Cette phrase fut la dernière qu’Edgar entendit prononcer par son père. Lorsque, des années après, il se perdait dans la contemplation de la porte d’entrée, il revoyait encore le vieil homme, sa main entourant la poignée de la porte déjà, son visage à peine retourné pour lancer son anathème. Edgar, entouré de vaisselle brisée et de livres renversés, ne l’avait pas retenu. Il n’avait bougé que lorsque la porte s’était refermée, pour se diriger vers la fenêtre et observer son père disparaître lentement, sans bagages, tel un promeneur, entre deux façades vieillissantes. Vers l’Intérieur, le cœur abandonné de l’Onde. Edgar avait alors quarante-neuf ans, et sept années avaient passé depuis.

« Je te maudis, et tu ne m’es plus rien. »
Cette porte, Edgar l’avait ouverte le moins possible durant ces dernières années : il y avait été aidé lorsqu’il eut atteint l’âge de quarante-cinq ans, après lequel sa commune prit soin de lui et de son père, sans qu’Edgar ne participât plus guère aux travaux collectifs ; la plupart des hommes continuaient de travailler jusqu’à des âges bien plus avancés, mais on avait décidé de laisser cet excentrique à l’isolement qu’il désirait. La plupart du temps, il restait assis dans son salon. Il lisait, rêvait et somnolait. Les heures, les jours et les semaines passaient, toujours semblables. Quand il sortait, il n’oubliait pas de glisser dans la poche intérieure de sa tunique, tout contre son cœur, un minuscule recueil de poésies qu’il sortait dans les moments d’attente qu’on lui imposait dans les assemblées ou chez les artisans, pour ne pas avoir à croiser le regard des autres – en réalité, il faisait semblant de lire depuis quelques années, se servant plus de cet ouvrage comme d’un talisman pour le protéger des autres.

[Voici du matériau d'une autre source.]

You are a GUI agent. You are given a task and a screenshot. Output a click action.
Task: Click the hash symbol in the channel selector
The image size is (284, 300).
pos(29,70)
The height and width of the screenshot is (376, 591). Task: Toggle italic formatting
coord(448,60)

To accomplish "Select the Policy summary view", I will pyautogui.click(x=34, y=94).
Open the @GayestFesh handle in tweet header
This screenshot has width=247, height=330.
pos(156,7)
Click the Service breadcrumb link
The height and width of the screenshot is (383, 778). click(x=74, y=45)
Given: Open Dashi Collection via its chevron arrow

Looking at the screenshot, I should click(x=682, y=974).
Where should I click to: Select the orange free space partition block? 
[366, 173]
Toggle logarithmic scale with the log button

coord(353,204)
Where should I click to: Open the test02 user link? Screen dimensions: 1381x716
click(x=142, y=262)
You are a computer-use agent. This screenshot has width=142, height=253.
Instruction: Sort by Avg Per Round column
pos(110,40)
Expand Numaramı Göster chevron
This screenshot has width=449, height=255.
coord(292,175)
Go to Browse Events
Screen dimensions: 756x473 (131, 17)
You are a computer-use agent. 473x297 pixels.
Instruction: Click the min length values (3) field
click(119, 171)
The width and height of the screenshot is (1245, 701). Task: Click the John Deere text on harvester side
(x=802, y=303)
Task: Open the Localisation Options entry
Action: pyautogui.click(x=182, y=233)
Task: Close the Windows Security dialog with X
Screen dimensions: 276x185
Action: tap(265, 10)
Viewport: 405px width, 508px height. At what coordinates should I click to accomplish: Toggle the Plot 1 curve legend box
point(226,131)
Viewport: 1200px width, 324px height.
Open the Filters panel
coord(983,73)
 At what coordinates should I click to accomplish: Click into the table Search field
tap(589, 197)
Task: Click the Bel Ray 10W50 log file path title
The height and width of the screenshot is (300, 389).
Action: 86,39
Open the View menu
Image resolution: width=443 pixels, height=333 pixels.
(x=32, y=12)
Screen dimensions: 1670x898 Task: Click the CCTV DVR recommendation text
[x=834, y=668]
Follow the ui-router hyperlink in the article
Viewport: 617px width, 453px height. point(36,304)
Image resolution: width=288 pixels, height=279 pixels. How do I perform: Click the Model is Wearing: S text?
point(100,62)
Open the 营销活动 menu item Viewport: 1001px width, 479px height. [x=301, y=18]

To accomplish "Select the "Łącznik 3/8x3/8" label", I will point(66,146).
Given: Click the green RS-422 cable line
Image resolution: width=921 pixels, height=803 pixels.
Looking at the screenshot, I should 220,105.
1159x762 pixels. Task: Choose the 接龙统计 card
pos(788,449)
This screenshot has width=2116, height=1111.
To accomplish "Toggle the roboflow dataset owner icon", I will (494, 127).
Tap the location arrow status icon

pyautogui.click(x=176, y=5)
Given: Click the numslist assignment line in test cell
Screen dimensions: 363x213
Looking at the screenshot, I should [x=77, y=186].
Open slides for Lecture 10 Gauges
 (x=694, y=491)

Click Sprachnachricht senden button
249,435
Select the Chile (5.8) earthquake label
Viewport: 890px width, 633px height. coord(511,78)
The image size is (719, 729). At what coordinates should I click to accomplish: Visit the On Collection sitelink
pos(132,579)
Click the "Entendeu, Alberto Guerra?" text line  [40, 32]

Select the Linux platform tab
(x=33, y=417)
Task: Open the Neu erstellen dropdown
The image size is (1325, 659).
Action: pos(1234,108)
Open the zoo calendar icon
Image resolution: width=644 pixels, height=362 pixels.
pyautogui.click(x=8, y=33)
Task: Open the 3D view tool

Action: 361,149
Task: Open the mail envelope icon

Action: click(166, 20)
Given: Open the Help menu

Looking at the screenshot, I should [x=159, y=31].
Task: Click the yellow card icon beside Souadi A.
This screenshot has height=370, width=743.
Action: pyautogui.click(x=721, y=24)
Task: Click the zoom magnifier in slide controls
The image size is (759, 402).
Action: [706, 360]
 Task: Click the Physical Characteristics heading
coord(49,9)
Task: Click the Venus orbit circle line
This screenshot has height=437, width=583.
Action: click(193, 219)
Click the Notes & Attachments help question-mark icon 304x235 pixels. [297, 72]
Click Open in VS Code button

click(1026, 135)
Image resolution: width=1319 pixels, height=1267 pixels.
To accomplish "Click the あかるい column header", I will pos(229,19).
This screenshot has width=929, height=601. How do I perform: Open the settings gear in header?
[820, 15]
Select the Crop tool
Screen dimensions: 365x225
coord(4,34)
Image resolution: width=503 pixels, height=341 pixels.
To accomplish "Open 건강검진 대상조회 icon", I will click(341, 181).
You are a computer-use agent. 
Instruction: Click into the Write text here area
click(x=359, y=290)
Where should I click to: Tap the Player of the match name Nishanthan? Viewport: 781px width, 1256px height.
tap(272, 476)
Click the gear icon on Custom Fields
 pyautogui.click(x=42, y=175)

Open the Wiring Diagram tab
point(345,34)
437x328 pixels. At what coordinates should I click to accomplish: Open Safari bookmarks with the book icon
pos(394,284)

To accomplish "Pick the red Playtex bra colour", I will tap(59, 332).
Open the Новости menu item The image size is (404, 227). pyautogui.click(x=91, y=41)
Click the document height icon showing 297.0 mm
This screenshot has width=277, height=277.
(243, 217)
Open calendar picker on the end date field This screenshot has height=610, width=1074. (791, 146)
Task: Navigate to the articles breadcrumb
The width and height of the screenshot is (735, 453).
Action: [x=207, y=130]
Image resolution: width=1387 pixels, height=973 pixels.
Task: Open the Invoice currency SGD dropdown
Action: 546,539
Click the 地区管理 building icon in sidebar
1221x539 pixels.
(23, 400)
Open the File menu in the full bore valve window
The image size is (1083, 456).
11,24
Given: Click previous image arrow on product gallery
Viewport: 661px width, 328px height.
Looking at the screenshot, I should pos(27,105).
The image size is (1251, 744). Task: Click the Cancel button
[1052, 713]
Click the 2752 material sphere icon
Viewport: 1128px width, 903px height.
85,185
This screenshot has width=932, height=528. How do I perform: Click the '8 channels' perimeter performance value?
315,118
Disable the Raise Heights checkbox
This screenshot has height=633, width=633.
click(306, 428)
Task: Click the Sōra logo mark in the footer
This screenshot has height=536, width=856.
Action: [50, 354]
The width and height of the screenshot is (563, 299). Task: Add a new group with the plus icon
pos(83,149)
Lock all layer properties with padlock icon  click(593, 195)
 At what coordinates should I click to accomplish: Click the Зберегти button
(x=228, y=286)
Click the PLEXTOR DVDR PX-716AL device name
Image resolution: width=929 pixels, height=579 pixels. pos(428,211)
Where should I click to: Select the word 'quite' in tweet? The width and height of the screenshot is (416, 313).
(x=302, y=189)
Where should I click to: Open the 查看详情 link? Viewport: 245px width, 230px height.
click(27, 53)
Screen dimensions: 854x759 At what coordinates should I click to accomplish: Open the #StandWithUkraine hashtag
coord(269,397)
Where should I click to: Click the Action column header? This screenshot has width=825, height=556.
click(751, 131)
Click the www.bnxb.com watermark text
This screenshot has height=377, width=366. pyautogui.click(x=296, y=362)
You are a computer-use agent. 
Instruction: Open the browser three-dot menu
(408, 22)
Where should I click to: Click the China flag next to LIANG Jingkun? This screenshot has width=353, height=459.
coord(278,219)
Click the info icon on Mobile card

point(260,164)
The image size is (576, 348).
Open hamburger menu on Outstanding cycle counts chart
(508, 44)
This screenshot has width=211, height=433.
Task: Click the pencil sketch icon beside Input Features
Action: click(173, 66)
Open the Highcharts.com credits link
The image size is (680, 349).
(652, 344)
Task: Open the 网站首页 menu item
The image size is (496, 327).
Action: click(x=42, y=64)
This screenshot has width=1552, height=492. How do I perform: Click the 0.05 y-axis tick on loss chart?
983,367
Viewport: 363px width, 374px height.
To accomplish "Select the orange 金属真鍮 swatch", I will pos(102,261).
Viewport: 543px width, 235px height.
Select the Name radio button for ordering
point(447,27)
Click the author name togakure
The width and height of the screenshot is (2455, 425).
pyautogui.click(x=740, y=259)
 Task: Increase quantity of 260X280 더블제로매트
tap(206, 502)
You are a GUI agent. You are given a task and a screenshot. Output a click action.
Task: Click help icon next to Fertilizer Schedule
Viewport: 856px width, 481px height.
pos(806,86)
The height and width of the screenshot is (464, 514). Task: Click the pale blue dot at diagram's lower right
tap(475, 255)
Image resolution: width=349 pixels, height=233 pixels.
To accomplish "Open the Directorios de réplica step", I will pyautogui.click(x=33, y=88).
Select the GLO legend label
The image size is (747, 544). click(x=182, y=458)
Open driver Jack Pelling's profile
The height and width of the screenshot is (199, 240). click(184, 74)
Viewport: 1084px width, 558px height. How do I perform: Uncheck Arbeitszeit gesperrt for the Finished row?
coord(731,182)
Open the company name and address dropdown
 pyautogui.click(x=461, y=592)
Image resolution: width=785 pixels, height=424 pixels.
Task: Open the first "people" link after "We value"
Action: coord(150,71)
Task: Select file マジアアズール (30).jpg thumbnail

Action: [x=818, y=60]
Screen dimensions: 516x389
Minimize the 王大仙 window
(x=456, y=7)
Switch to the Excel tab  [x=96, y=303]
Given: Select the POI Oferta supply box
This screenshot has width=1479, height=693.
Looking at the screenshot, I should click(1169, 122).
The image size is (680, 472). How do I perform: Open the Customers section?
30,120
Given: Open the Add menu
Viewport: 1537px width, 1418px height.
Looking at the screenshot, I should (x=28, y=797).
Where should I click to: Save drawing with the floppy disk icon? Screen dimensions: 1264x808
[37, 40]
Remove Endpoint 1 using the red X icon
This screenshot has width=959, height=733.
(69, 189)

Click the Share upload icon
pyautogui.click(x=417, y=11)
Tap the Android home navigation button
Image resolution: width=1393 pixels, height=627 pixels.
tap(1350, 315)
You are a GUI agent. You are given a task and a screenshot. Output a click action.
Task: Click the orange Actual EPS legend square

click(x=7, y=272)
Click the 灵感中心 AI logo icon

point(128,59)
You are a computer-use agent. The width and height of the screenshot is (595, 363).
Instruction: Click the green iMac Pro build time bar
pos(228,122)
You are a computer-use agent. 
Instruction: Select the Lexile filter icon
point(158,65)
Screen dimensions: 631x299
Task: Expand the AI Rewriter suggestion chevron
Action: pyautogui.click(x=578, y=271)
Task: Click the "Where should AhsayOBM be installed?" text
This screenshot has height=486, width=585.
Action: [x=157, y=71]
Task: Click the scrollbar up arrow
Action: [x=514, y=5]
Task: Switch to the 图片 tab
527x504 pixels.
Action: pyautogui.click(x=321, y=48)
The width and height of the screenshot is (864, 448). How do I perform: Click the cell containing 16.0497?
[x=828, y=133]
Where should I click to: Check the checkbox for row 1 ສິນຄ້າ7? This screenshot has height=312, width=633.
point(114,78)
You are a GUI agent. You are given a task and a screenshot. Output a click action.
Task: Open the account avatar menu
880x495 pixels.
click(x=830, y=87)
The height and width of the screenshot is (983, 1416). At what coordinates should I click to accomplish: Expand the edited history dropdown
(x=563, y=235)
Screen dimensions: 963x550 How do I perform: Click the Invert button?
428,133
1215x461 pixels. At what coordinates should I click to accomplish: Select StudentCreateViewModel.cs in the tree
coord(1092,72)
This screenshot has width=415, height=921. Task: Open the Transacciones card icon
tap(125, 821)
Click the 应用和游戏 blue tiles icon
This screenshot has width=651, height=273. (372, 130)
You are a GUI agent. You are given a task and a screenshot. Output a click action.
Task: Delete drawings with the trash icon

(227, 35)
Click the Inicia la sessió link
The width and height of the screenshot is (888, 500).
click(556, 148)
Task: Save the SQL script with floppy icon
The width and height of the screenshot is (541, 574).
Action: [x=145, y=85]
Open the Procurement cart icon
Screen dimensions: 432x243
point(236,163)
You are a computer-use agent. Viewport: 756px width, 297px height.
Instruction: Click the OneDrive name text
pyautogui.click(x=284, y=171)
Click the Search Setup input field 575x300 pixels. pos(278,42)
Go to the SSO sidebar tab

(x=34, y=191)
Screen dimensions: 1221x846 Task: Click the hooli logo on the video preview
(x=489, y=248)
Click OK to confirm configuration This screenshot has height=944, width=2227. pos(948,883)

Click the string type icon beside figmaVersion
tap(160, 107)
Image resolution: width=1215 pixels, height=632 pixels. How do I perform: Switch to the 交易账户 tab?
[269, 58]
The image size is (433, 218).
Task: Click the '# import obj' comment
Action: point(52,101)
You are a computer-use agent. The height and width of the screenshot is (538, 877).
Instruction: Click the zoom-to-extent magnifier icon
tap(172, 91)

Enfant, il se précipitait dès l’aurore vers la porte d’entrée pour sortir ; la lumière l’aveuglait un instant, puis au premier pas il était dans le jardin potager de son père, laissant derrière lui les limaces qui se repaissaient des feuilles de salade, qu’elles découpaient avec méthode. Puis c’étaient les champs labourés ou déjà semés, et enfin les exploitations forestières. Il était toujours seul quand il parvenait dans ces alignements de peupliers qu’il s’imaginait sauvages, mais qui le rassuraient par leur discipline. Bientôt, d’autres enfants semblables à des lutins apparaissaient entre les fougères pour s’adonner à des jeux champêtres encore et encore répétés.

Mais à l’époque de notre récit, quand il ouvrait cette porte, Edgar devait mieux serrer sa veste contre lui pour se protéger de l’humidité. Les maisons que ses amis d’enfance, à peine adultes, avaient construites devant celle de son père avaient commencé à plonger celle-ci dans l’ombre. Et les enfants de ses amis avaient achevé de condamner à l’obscurité la demeure familiale, désormais aspirée par la tristesse obscure et humide des quartiers intérieurs.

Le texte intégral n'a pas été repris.